* Excerpt *
Inevitably, my perspective on wealth and poverty has undergone the biggest change of all. As I have been pondering my return to England, it has been this, that has caused me the most angst. How am I going to deal with the wealth I know I'm going to face? How am I going balance what I have seen in Burundi with the lifestyles at home?
One of the things I love most about Burundi is the fact that, on the whole life is stripped back to the necessities. It has the potential to be so much more straight forward than life in the UK. The absolute poverty here, is not easy to face or understand. I am still very much in the early days of understanding what my role is, in acting to deal with the poverty I have discovered. But in a way there is a real sense of satisfaction in being in a position to actually face issues and have options of things to do. One conclusion I have come to, is this. The change in perspective has come because I am here and I cannot force that change on anyone else. I need to be sensitive in my expression of how I see things now.
And just to show that it hasn't turned me into a total zealot, here is my, 'Things I'm going to do when I get home.' list:
1. Have a fish finger sandwich (white, bouncy, sliced bread)
2. Go to McDonalds for breakfast/lunch/tea ( not all on the same day!!) with Katie, Robert, Evie, Bella, George, Megan and Andrew (not all together!!!)
3. Go to the cinema .
4. Go for a walk at Burbage common with Jake (( dog) if his mum and dad will let me.)
5. Eat at Cosmo's as many times as possible. ( I've not had a tiger prawn for 6 months)
6.Watch TV with Katie.
7. Potter round the garden, weeding and chopping and generally pottering.

I'll stop there. But I think it might get longer the closer the reality gets.

Another major change has been that of my ability to eat peas. When I left England in August 2012, I had very strict rules regarding the eating of peas. Yes, that is possible. Rules concerning the eating of peas were as follows-
- the peas must be small and bright green.
- peas must be moist and nicely rounded, never shrivelled.
- dull green peas may not be eaten under any circumstances.
- peas must not be mixed with any other vegetable, even sweetcorn.
- peas may be eaten with sweetcorn, but not mixed.
- ideally peas should not be touching any other food on the plate.
- the only liquid that can be introduced to peas is melted butter.

So have you got the picture? I know slightly, strange, but there you go, we each have our little oddities. It's just most people don't publish them! Let me tell you about the rules for eating peas in Burundi.
- peas are dull green, dark green, pale green, not really green at all, but never bright green.
- peas can be shrivelled, pasty, mushy, rock solid, but never moist and nicely rounded.
- peas appear in the middle of rice, floating in meat sauce, swimming in tomato sauce, next to carrots.
- peas never appear in isolation they are always accompanied by some other edible material.
On the majority of occasions I have sacrificed my 'Rules' and consumed any peas placed in front of me. I have however at one home, partaken in the ritual removal of all pea offenders from my meal. But as I explained to my hosts, that was because I felt very much at home there and hoped they wouldn't be too offended! On the whole I feel very proud that most of the time I can eat a pea from whatever situation I find it.

Well maybe that's enough pondering for now.
One last change. I used to only be able to eat 1 square of Cadbury's dairy milk at a time. Last week, I ate 6 squares one after the other. (The teeth situation, meant I sucked them, rather than chewed them!) It was from a bar I got at Christmas and realised needed to be finished by July 1st.
 It's still not gone, but I'm working on it.

* Dataset entries *
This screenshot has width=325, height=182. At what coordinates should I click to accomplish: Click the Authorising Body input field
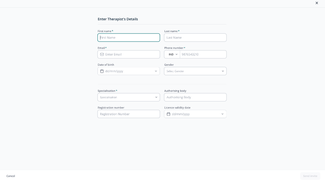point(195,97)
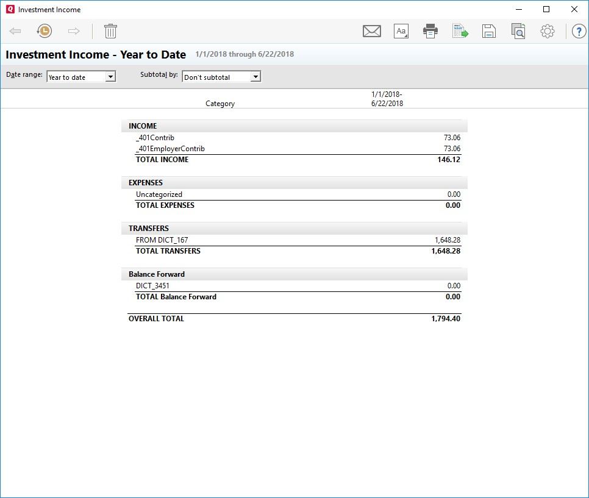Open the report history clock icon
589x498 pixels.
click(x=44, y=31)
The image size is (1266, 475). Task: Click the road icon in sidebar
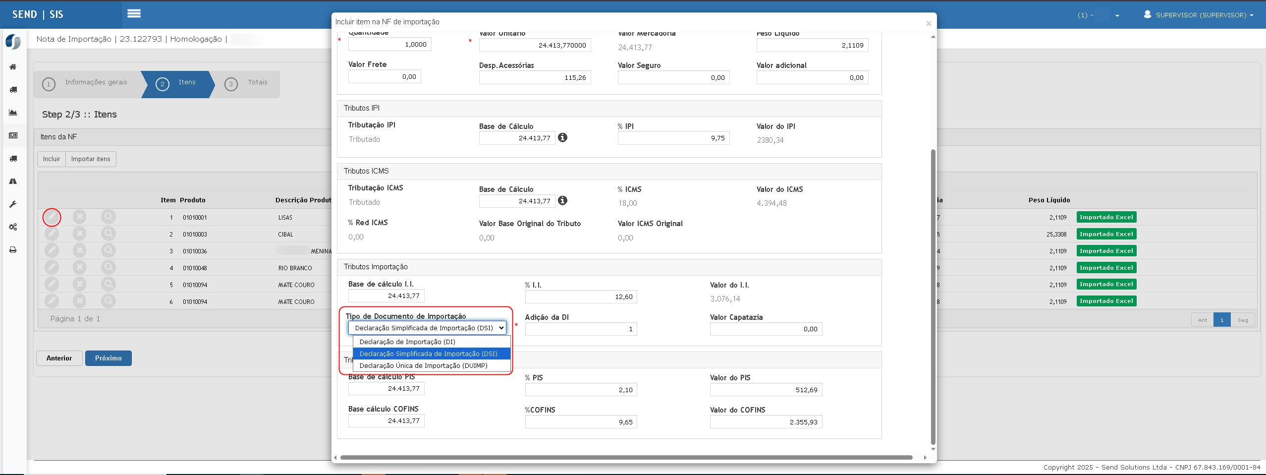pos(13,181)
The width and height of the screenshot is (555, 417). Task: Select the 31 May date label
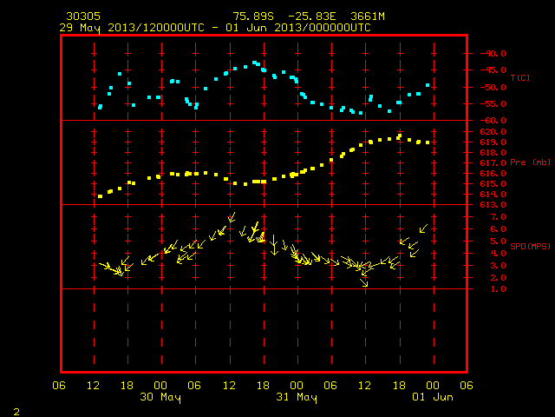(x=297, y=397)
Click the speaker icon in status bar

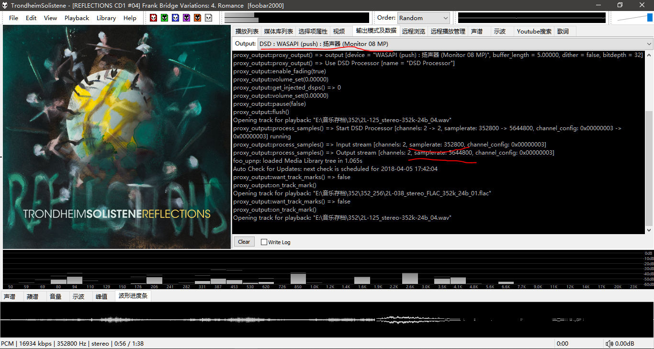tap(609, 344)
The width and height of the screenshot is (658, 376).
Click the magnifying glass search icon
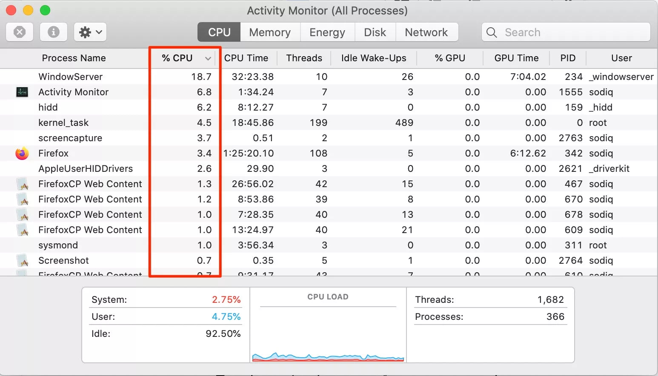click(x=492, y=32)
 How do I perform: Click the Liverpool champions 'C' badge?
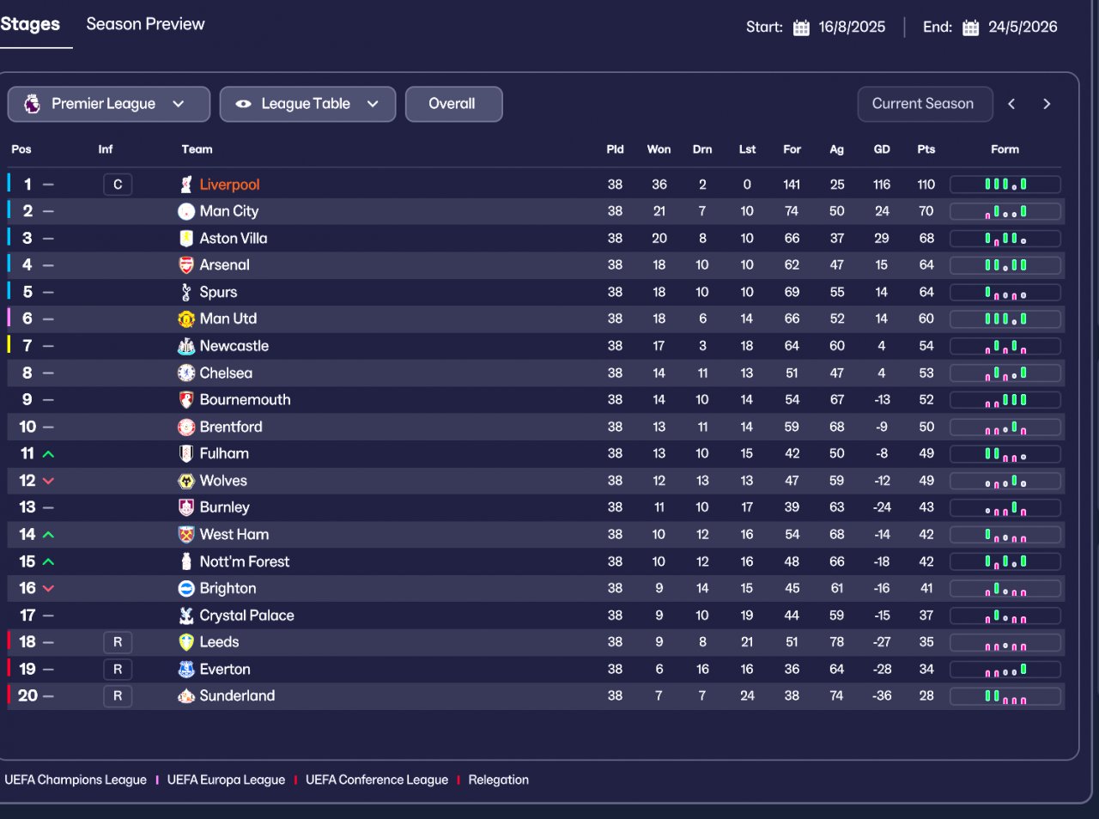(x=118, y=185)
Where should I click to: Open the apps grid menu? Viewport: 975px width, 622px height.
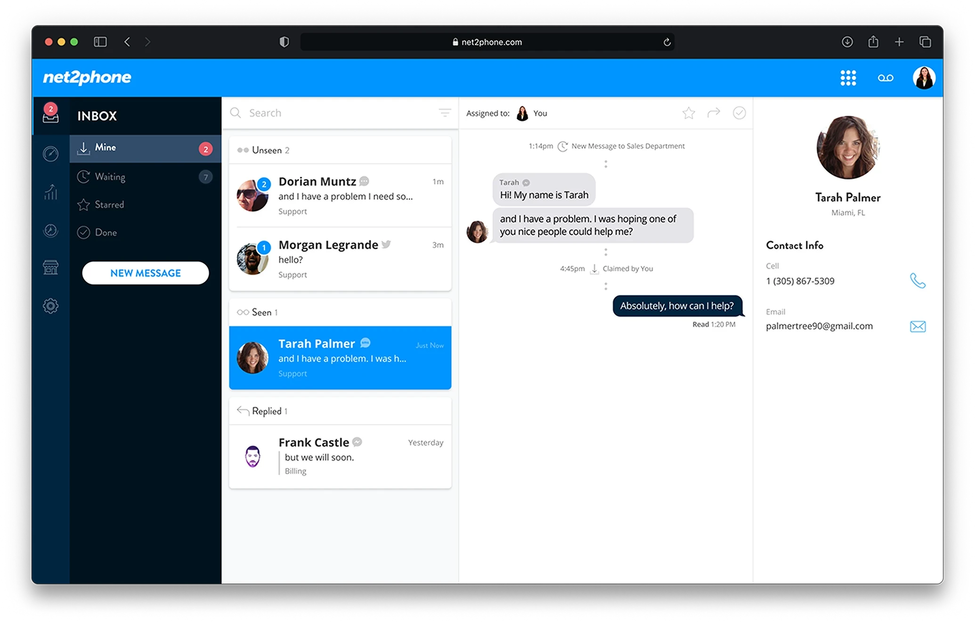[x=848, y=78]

* Questions on the material *
A. Please rewrite the paragraph of the blog post that begins "One of the things I love most about Burundi" in a shorter form, keeping its main facts.
B. In the blog post, when did the writer leave England?
The records aren't needed for these tasks.

* Answer set *
A. One thing I love most about Burundi is that life is mostly reduced to necessities, so it can be far simpler than life in the UK. The absolute poverty here is hard to face or understand, and I am still early in working out my role in responding to it. Still, being able to face issues and having options to act brings real satisfaction. I have concluded that my change in perspective comes from being here and can't be forced on anyone else, so I need to express my views sensitively.

B. August 2012.